Wenn es kein Fegefeuer gibt, erübrigen sich auch Verdienste, Gebete, Ablässe und dergleichen für verstorbene Menschen. Wie wird doch die umfassende Gnade Gottes geschmälert, die er den Menschen anbietet! Halt! – es ist umfassende Gnade, aber keine umfassende Generalamnestie! Keiner bekommt einen Platz im Himmel, dem Jesus Christus gleichgültig ist. Gott gewährt keine billige Vergebung, dazu ist Ihm der Sühnungstod Seines Sohnes zu kostbar.

Sie wollen wissen, wie man Vergebung und ewiges Leben bekommt, ohne Umweg über ein „Fegefeuer“? Wenden Sie sich im Gebet an Jesus Christus, der auf Sie wartet. Bringen Sie Ihm den ganzen Sünd- und Schuldenberg Ihres Lebens, beschönigen Sie nichts.
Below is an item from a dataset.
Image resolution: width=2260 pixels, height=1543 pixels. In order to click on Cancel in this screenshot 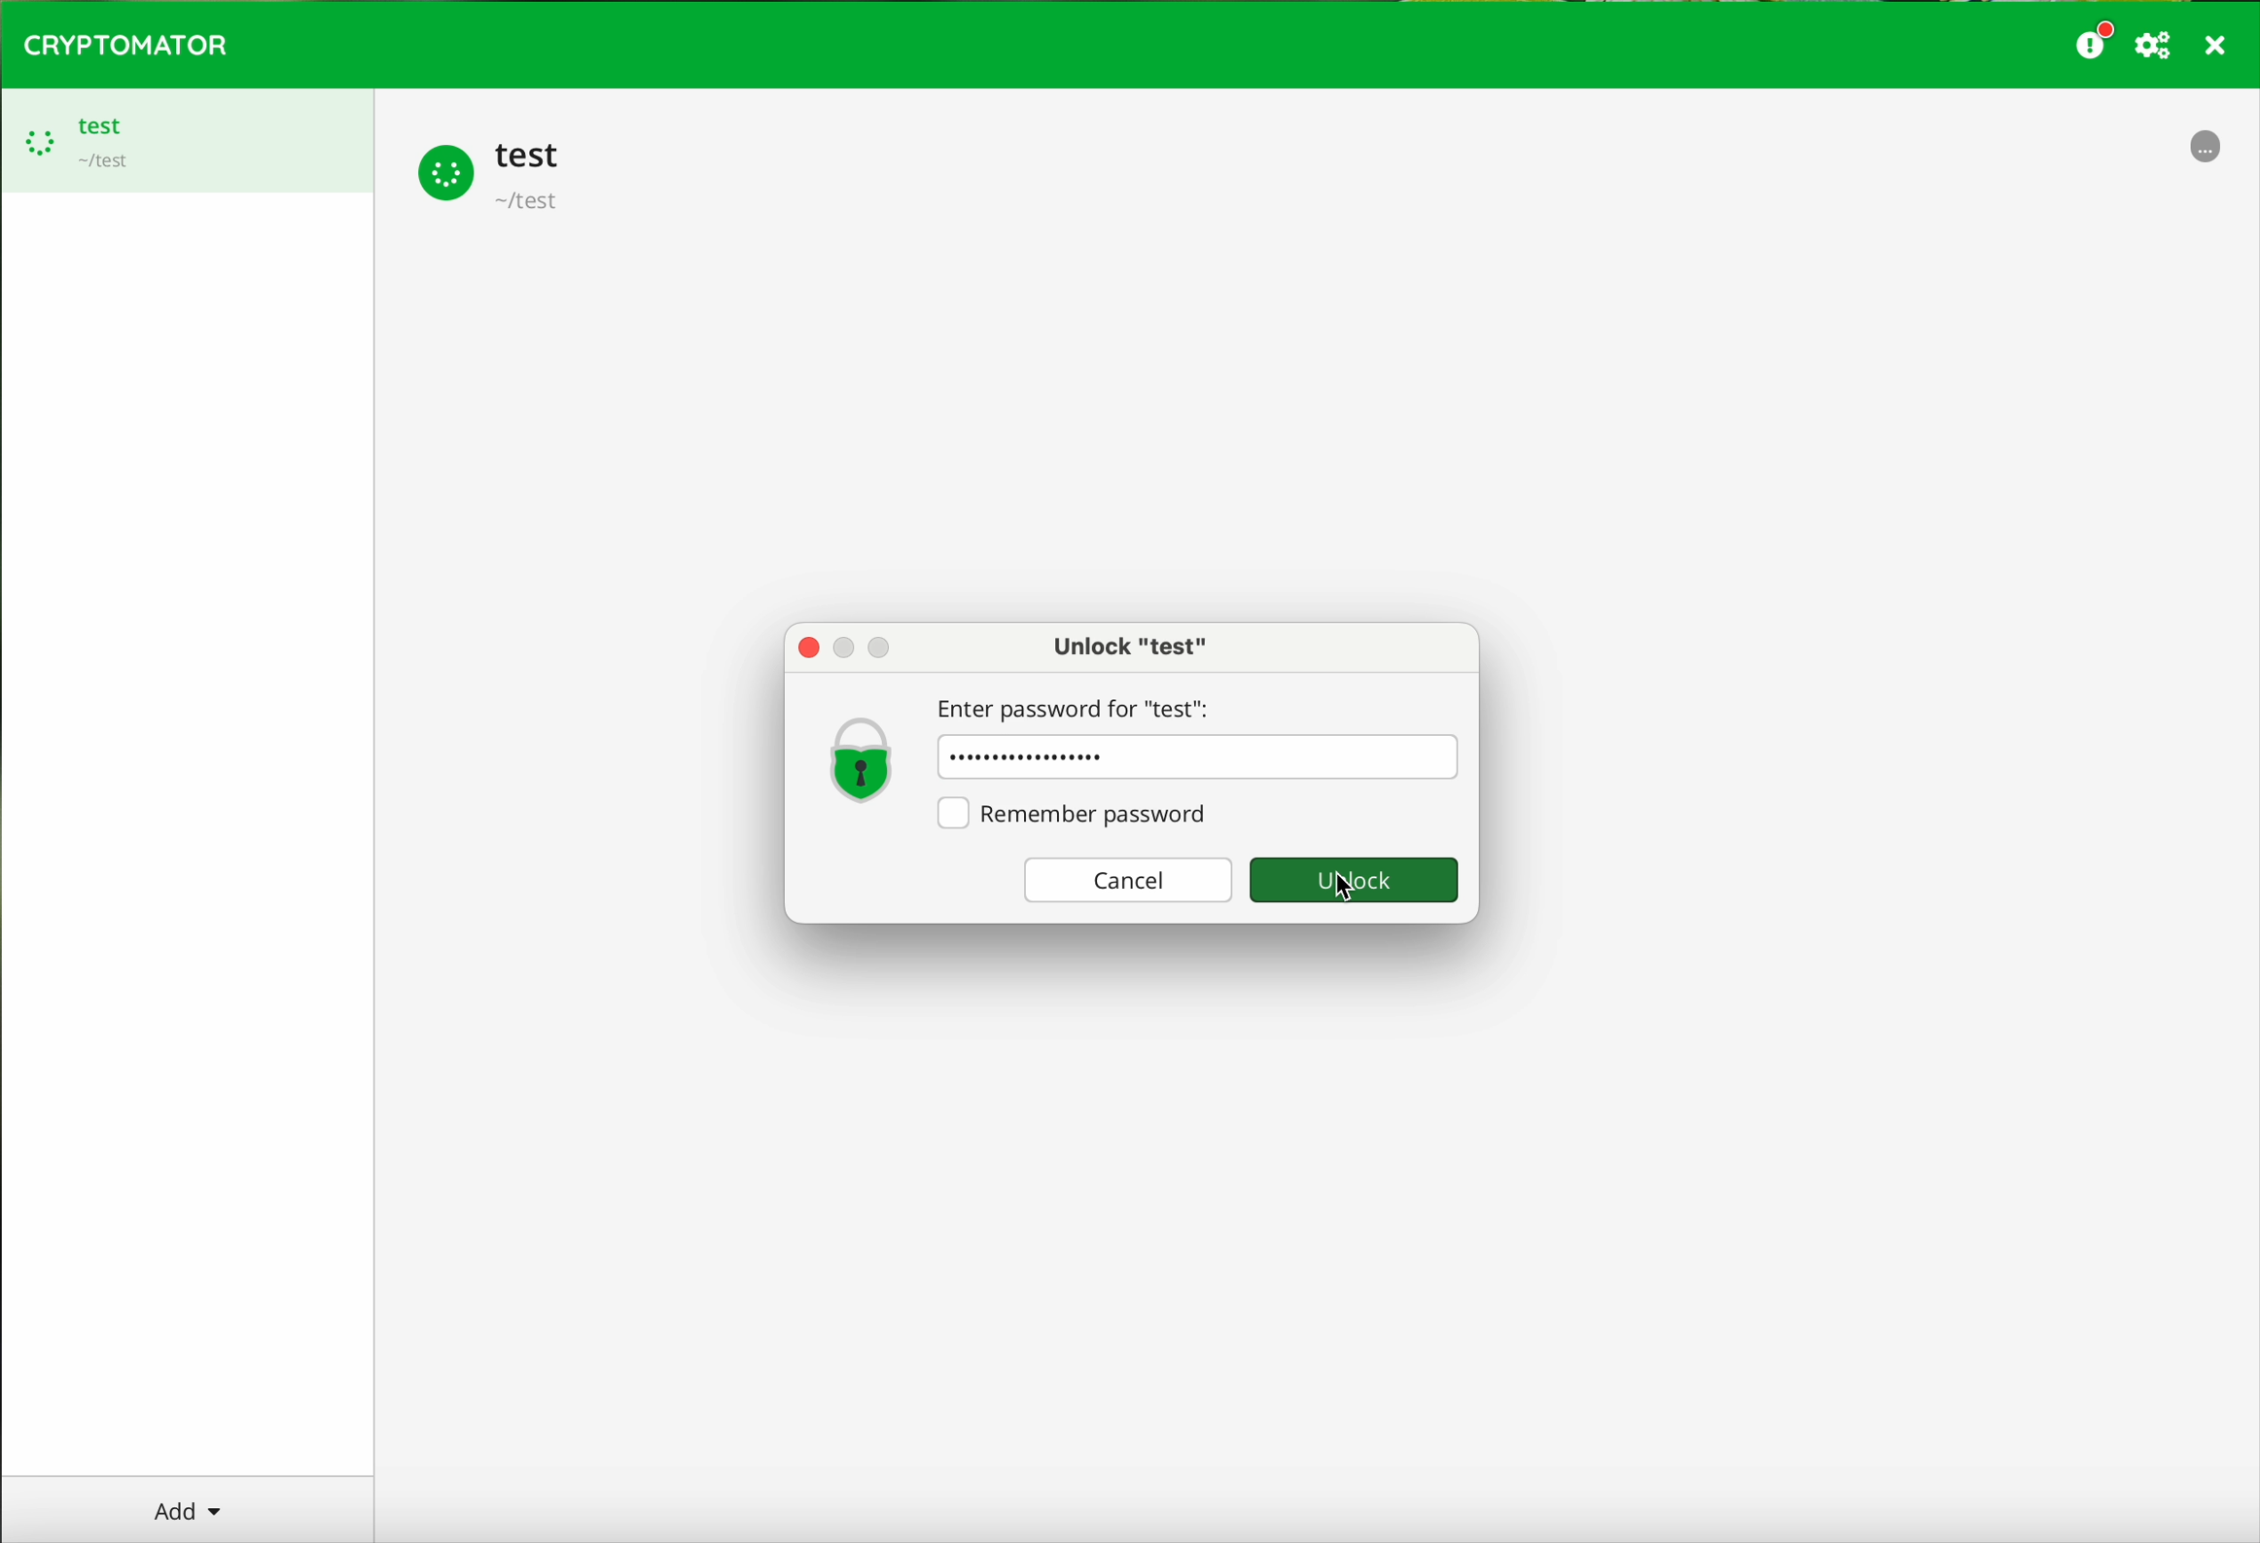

Er ist Gott und sieht Ihnen bis in Ihr Herz, es hat keinen Zweck, sich zu verstellen. Seien Sie ehrlich vor Ihm.

1. Joh. 1,9: „Wenn wir unsere Sünden bekennen, so ist Gott treu und gerecht, dass Er uns die Sünden vergibt und uns reinigt von aller Ungerechtigkeit.“

Der Sünder, dem von Gott vergeben wurde, darf sich ganz sicher sein, einen Platz im Himmel zu haben. Jesus Christus in Joh. 14,3: „… ich komme wieder und werde euch zu mir nehmen, auf dass, wo ich bin, auch ihr seid.“

Zögern Sie bitte nicht, diesen Schritt zu tun. Der Sohn Gottes, der Mittler zwischen Gott und Sünder hat für Sie die Strafe getragen, die Sie von einem heiligen und gerechten Gott erwarten müssen. Wenn Sie an Jesus Christus glauben, werden Sie nicht gerichtet (Joh. 3,18) sondern haben direkten Zugang ohne Haltestelle oder Umweg in den Himmel, wenn ihr Leben hier auf der Erde endet.